● **REQUIREMENT**
Rewrite every item below, changing "Shop" to "Store" and leaving everything else unchanged.

● **GIVEN ENTRIES**
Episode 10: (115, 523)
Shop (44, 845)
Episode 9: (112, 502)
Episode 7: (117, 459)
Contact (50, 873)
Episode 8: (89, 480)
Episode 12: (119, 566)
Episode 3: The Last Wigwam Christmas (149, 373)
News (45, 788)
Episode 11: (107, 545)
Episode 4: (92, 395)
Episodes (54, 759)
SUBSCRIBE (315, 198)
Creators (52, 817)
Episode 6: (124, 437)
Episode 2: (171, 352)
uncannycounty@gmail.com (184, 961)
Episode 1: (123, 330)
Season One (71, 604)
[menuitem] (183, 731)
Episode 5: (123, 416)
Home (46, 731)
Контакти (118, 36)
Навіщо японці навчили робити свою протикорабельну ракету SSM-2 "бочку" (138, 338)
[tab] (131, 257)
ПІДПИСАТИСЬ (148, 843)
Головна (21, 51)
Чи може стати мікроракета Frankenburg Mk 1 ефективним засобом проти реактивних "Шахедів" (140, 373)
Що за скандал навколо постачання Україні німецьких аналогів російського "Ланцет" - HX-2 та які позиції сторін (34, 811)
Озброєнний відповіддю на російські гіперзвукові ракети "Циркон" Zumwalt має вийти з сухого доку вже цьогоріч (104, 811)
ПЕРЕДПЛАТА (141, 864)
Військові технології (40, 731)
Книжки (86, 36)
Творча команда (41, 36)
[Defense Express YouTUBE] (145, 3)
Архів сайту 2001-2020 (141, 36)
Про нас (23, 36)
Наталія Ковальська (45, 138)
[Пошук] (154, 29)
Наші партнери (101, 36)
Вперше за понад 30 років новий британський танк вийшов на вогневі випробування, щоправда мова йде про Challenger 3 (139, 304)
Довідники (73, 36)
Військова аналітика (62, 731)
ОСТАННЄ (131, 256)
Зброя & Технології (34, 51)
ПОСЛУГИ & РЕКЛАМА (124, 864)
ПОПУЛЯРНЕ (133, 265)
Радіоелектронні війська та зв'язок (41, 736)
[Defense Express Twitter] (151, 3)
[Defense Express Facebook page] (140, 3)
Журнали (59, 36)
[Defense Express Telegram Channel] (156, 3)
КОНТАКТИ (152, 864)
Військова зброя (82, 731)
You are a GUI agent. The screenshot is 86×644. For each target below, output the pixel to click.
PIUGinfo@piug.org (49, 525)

● **ANSWER IN FULL**
Episode 10: (115, 523)
Store (44, 845)
Episode 9: (112, 502)
Episode 7: (117, 459)
Contact (50, 873)
Episode 8: (89, 480)
Episode 12: (119, 566)
Episode 3: The Last Wigwam Christmas (149, 373)
News (45, 788)
Episode 11: (107, 545)
Episode 4: (92, 395)
Episodes (54, 759)
SUBSCRIBE (315, 198)
Creators (52, 817)
Episode 6: (124, 437)
Episode 2: (171, 352)
uncannycounty@gmail.com (184, 961)
Episode 1: (123, 330)
Season One (71, 604)
[menuitem] (183, 731)
Episode 5: (123, 416)
Home (46, 731)
Контакти (118, 36)
Навіщо японці навчили робити свою протикорабельну ракету SSM-2 "бочку" (138, 338)
[tab] (131, 257)
ПІДПИСАТИСЬ (148, 843)
Головна (21, 51)
Чи може стати мікроракета Frankenburg Mk 1 ефективним засобом проти реактивних "Шахедів" (140, 373)
Що за скандал навколо постачання Україні німецьких аналогів російського "Ланцет" - HX-2 та які позиції сторін (34, 811)
Озброєнний відповіддю на російські гіперзвукові ракети "Циркон" Zumwalt має вийти з сухого доку вже цьогоріч (104, 811)
ПЕРЕДПЛАТА (141, 864)
Військові технології (40, 731)
Книжки (86, 36)
Творча команда (41, 36)
[Defense Express YouTUBE] (145, 3)
Архів сайту 2001-2020 (141, 36)
Про нас (23, 36)
Наталія Ковальська (45, 138)
[Пошук] (154, 29)
Наші партнери (101, 36)
Вперше за понад 30 років новий британський танк вийшов на вогневі випробування, щоправда мова йде про Challenger 3 (139, 304)
Довідники (73, 36)
Військова аналітика (62, 731)
ОСТАННЄ (131, 256)
Зброя & Технології (34, 51)
ПОСЛУГИ & РЕКЛАМА (124, 864)
ПОПУЛЯРНЕ (133, 265)
Радіоелектронні війська та зв'язок (41, 736)
[Defense Express Twitter] (151, 3)
[Defense Express Facebook page] (140, 3)
Журнали (59, 36)
[Defense Express Telegram Channel] (156, 3)
КОНТАКТИ (152, 864)
Військова зброя (82, 731)
You are a GUI agent. The screenshot is 86×644. For each target below, output the pixel to click.
PIUGinfo@piug.org (49, 525)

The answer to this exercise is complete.